Qaspard Delanuit Qaspard Delanuit 26 mars 2017 12:48

@Éric Guéguen
La fonction légitime d’une armée est de stopper l’envahisseur, une fonction analogue à celle des défenses immunitaires de notre organisme. Dans le cadre de cette mission, un soldat ne tire pas sur une personne qui se rend, c’est la différence entre un militaire et un assassin professionnel. Même une action commando où il n’est pas toujours possible de permettre à l’ennemi de se rendre (parce qu’il faut supprimer les adversaires par surprise) s’inscrit dans cette logique : le but n’est pas de tuer, tuer est le moyen technique de protéger l’intégrité d’un territoire. C’est d’ailleurs un moyen qui pourrait dans l’avenir être remplacé par un autre (avec des armes très efficaces mais non létales). 

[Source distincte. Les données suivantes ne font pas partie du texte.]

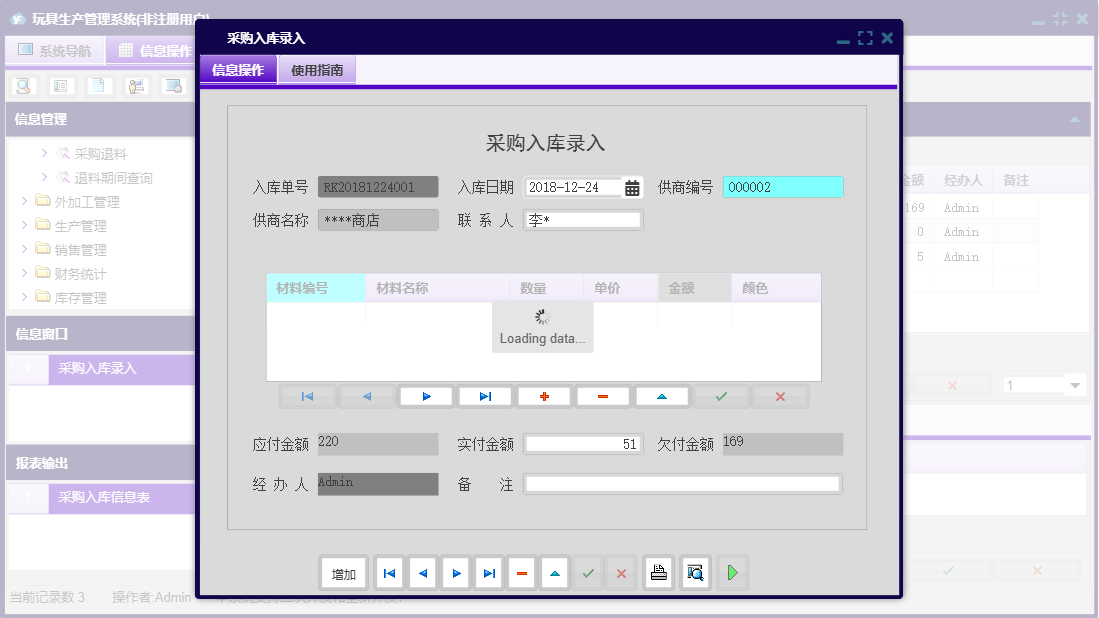1099x618 pixels.
Task: Switch to the 使用指南 tab
Action: click(x=316, y=69)
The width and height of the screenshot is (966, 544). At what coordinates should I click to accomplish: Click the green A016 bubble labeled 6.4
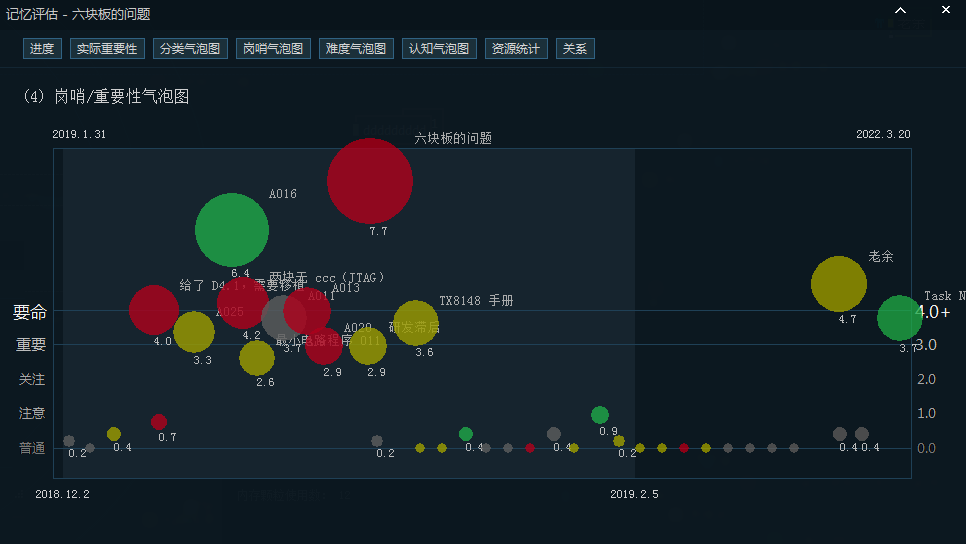click(x=232, y=230)
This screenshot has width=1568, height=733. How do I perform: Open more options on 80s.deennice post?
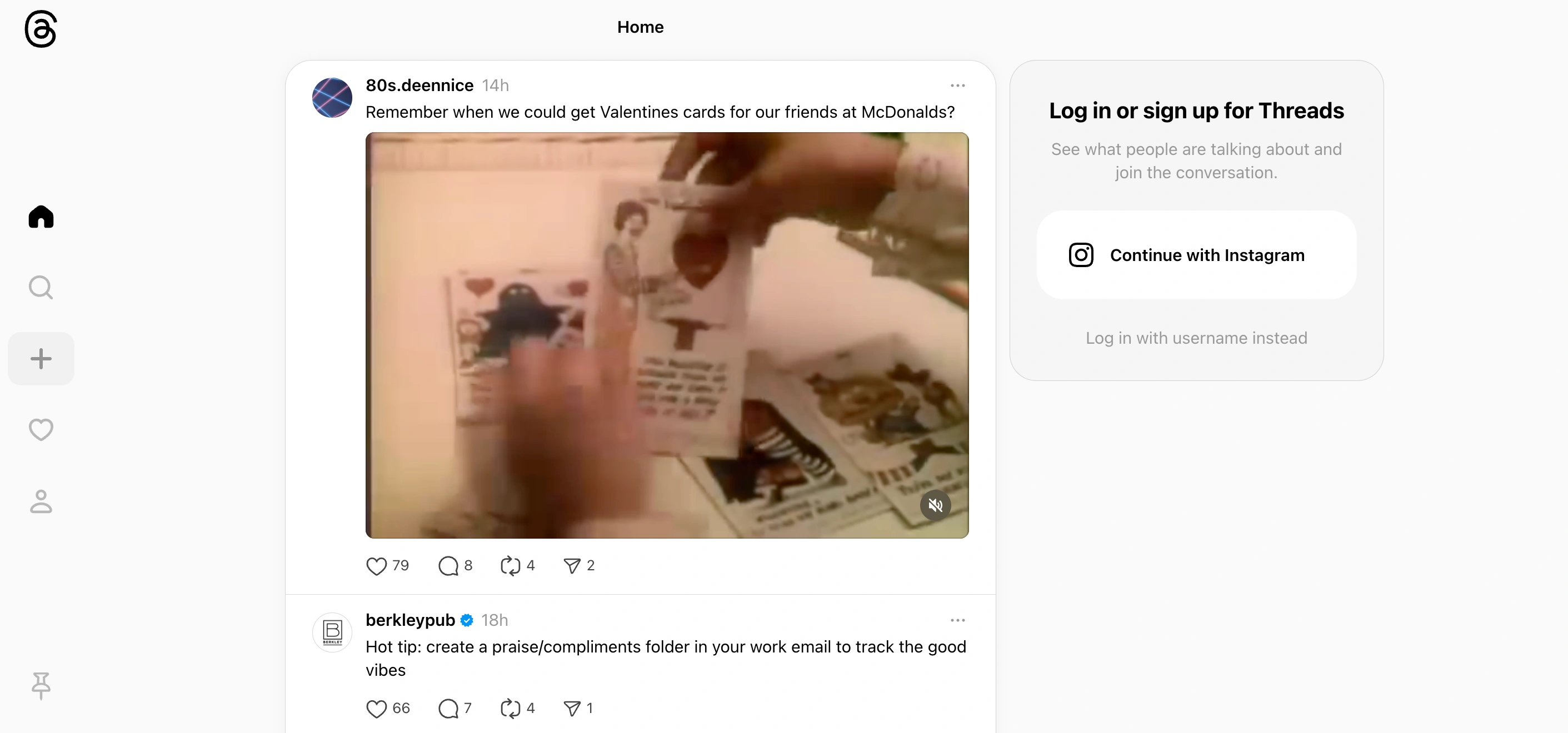click(x=957, y=86)
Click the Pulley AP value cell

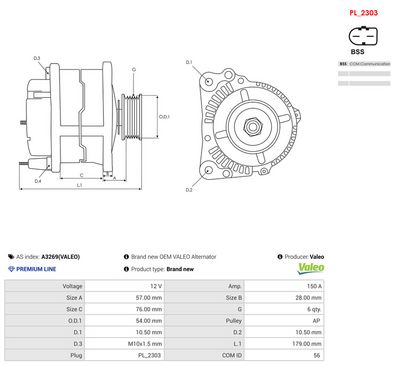(x=284, y=321)
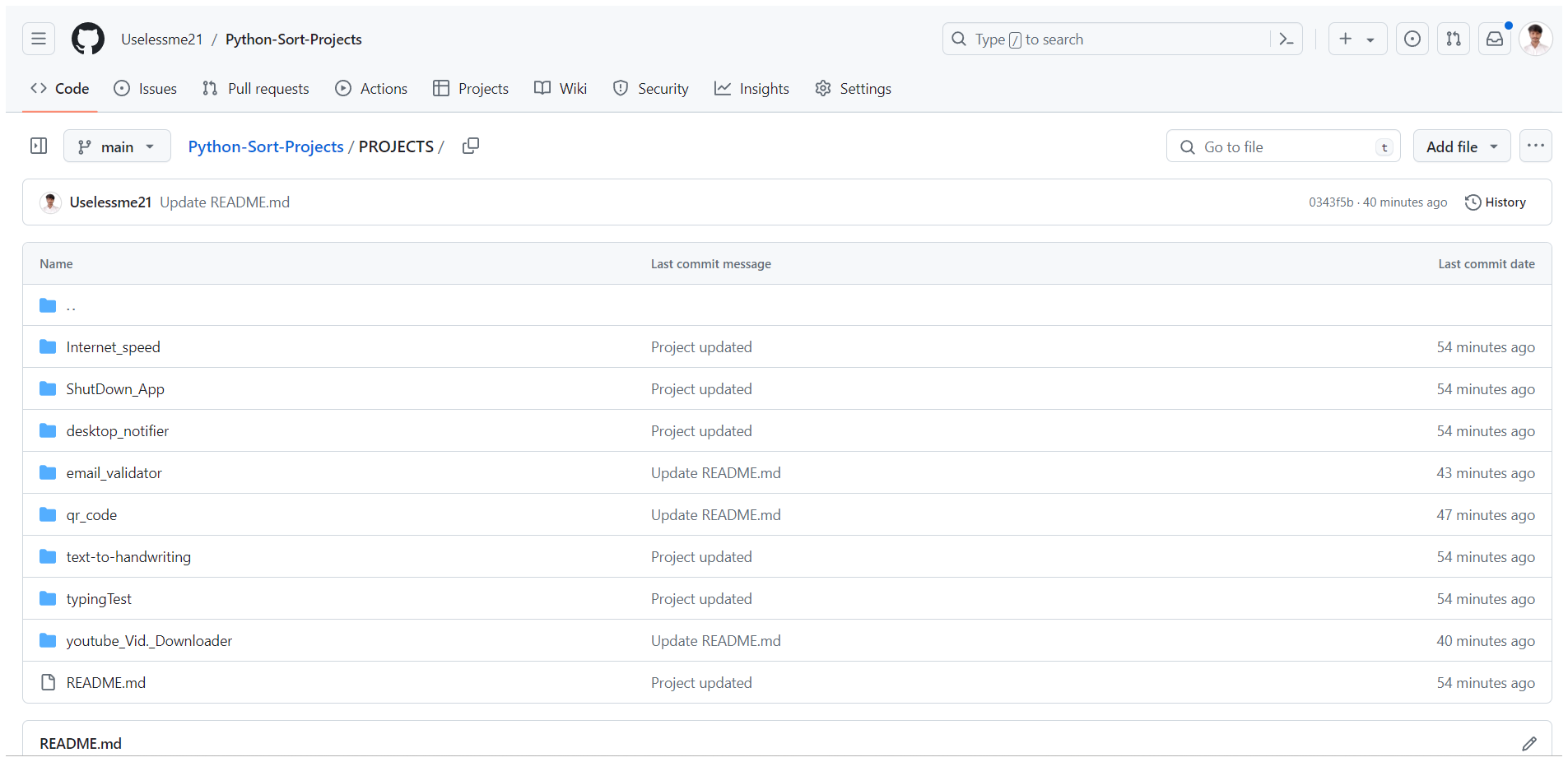The height and width of the screenshot is (762, 1568).
Task: Open the command palette icon
Action: coord(1287,39)
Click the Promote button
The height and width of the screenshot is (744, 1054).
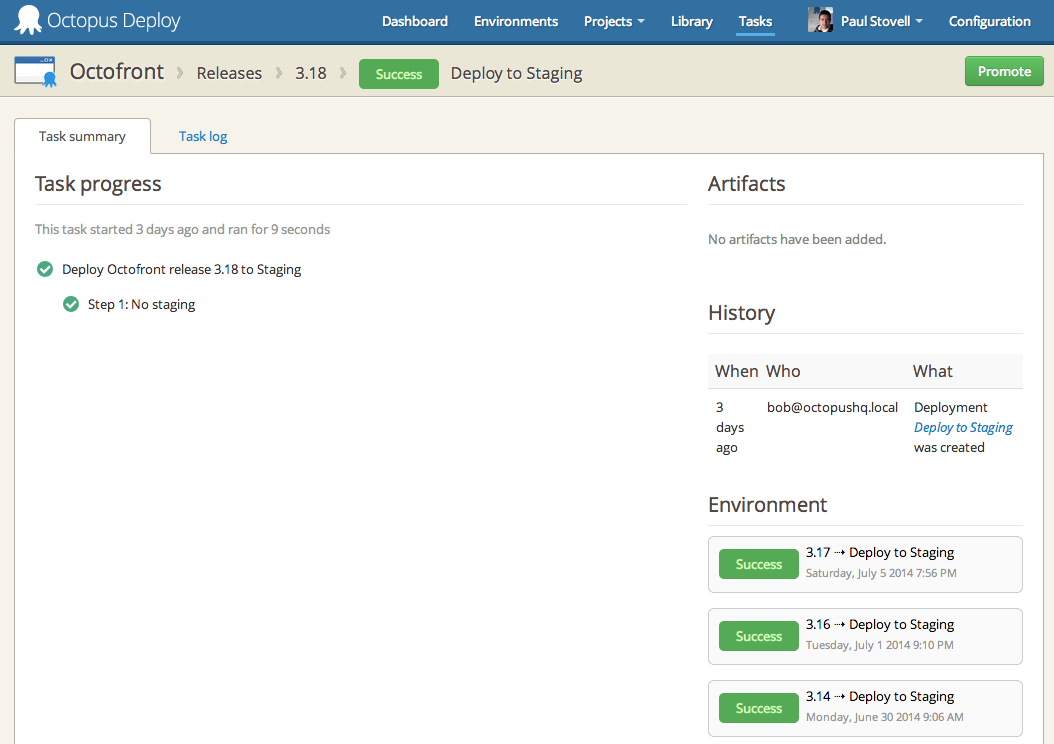pyautogui.click(x=1004, y=71)
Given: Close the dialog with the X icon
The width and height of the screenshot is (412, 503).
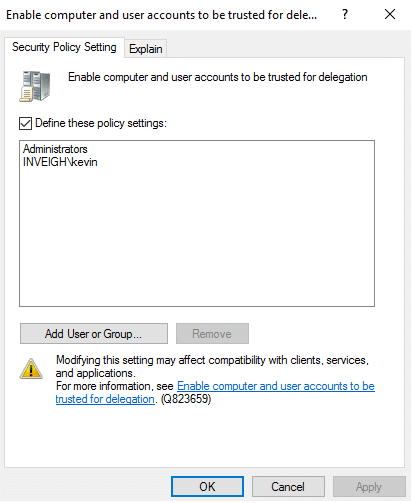Looking at the screenshot, I should [390, 14].
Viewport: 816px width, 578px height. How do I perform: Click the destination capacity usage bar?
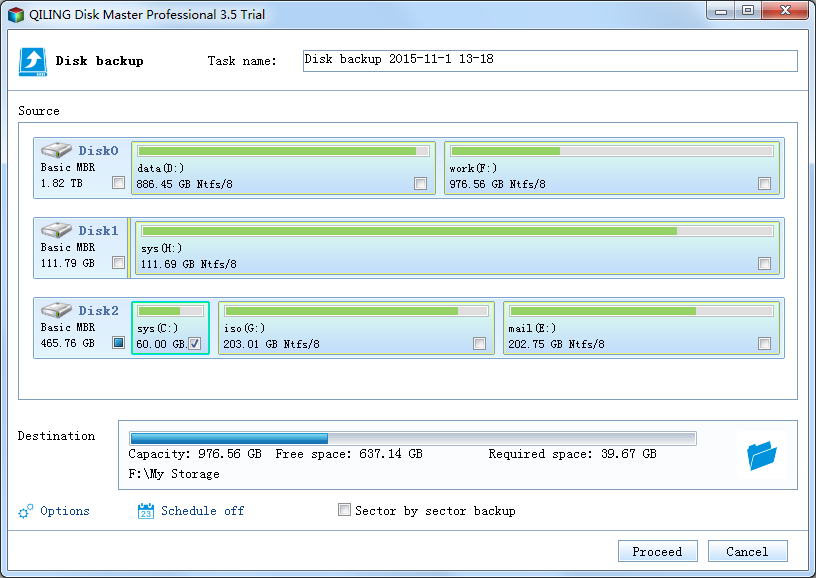(412, 438)
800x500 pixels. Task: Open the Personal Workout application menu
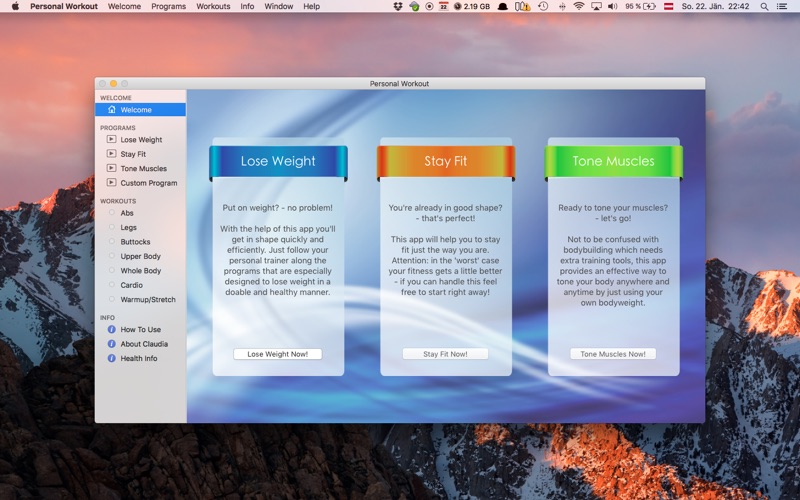[64, 7]
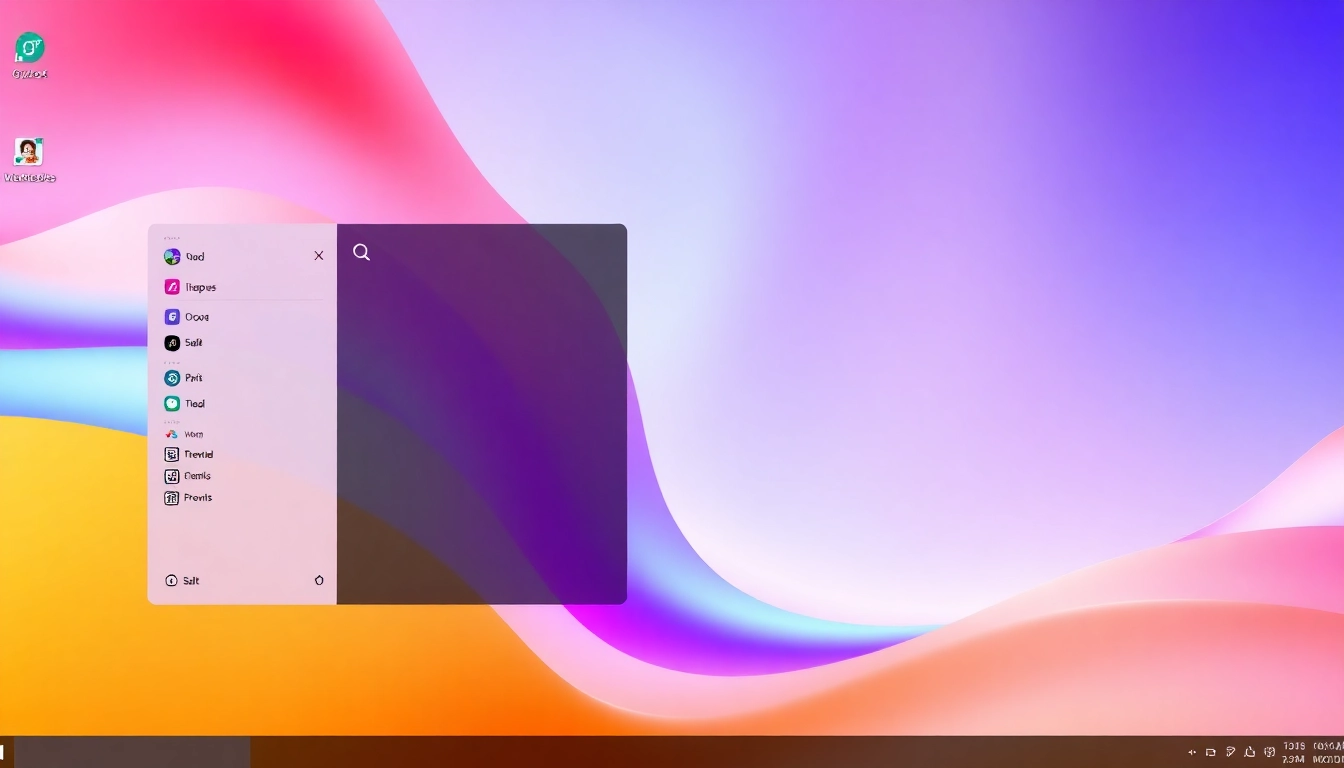
Task: Expand the hidden tray icons arrow
Action: pyautogui.click(x=1192, y=752)
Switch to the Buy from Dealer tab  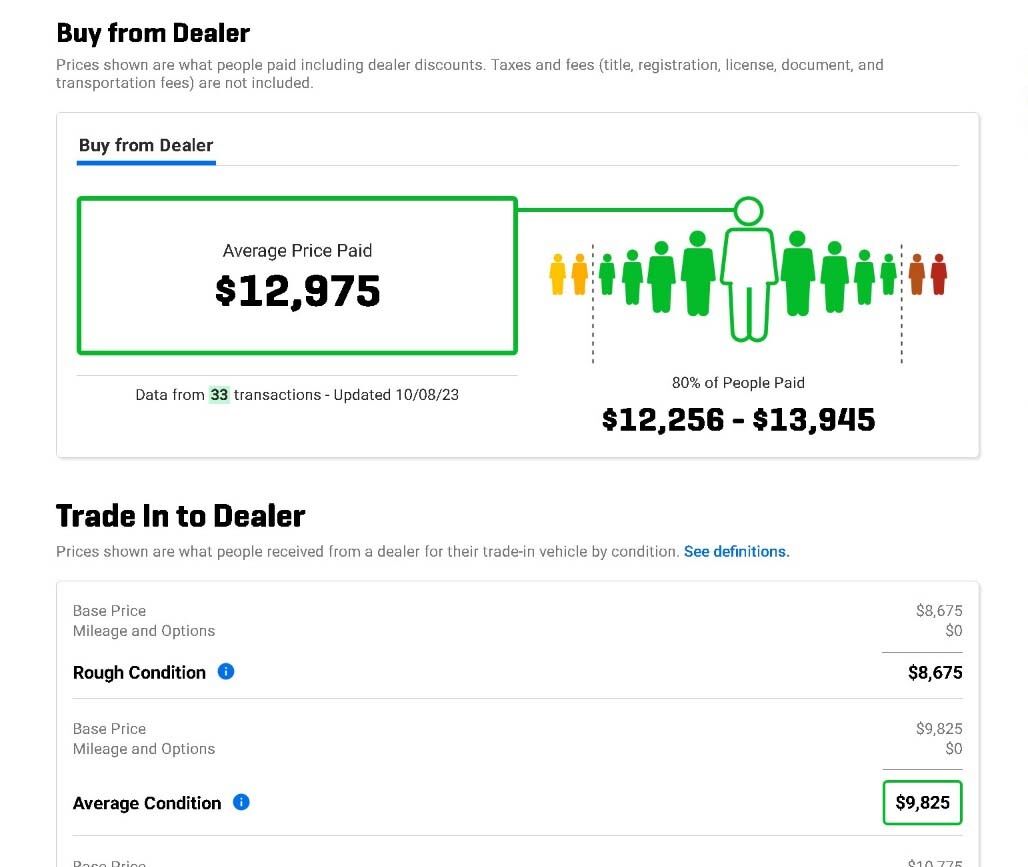click(146, 146)
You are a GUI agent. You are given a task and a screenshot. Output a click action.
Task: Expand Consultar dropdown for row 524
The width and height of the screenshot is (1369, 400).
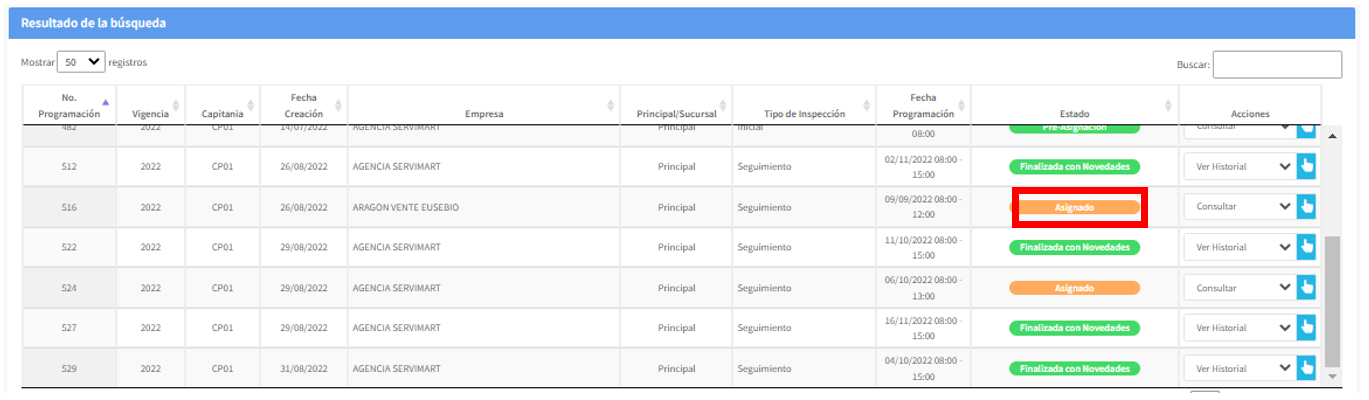[1239, 287]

Je n’ai pas d’avis tranché (sans mauvais jeu de mots) sur la peine de mort. Je pense tout comme vous que la question doit pouvoir être posée et discutée. C’est bien de le faire et merci pour votre contribution. Mais je trouve en revanche vos arguments peu convaincants et même assez flous. Et sur un tel sujet, on ne peut pas se contenter d’approximations pour étayer une position radicale. 

Par exemple, la question de la "responsabilité" est loin d’être évidente. On croirait que vous postulez que toute conscience humaine est aussi claire que la vôtre, ce qui est un point de vue naïf et biaisé. Le fait de poser comme principe que nous DEVONS être responsables est une autre chose, c’est une approche que je partage en termes de morale sociale, un devoir à enseigner aux enfants. Il n’en demeure pas moins que, DE FAIT, nous ne sommes pas tous également responsables parce que nous ne sommes pas tous également conscients. Dans le cas de plusieurs assassins que je pourrais vous citer, la responsabilité doit être examinée à la mesure d’un niveau de conscience réellement très affaibli : il suffit pour s’en convaincre de considérer le cas de Francis Heaulme, dont le parcours de vie prenant départ dans une anomalie génétique est tout de même assez singulier, non ? Est-ce que vous pensez que vous êtes réellement égal à cet homme en termes de conscience et de responsabilité, par le simple fait que vous êtes citoyens de la même communauté politique et juridique ? 

 https://fr.wikipedia.org/wiki/Francis_Heaulme

Avez-vous déjà étudié l’histoire des jugements des animaux (des cochons assassins d’enfants qui ont été jugés et condamnés à mort, par exemple) ? Si je vous parle de ça, c’est parce que mon point de vue n’est pas spéciste, et que je ne présuppose pas que les "humains" forment une catégorie à part complètement hermétique par rapport aux autres animaux. Il me semble évident que nous sommes des animaux PLUS OU MOINS humains, et qu’il est difficile de ne pas tenir compte de cette relativité dans certains cas limites : ceux des "monstres" et des "barbares". 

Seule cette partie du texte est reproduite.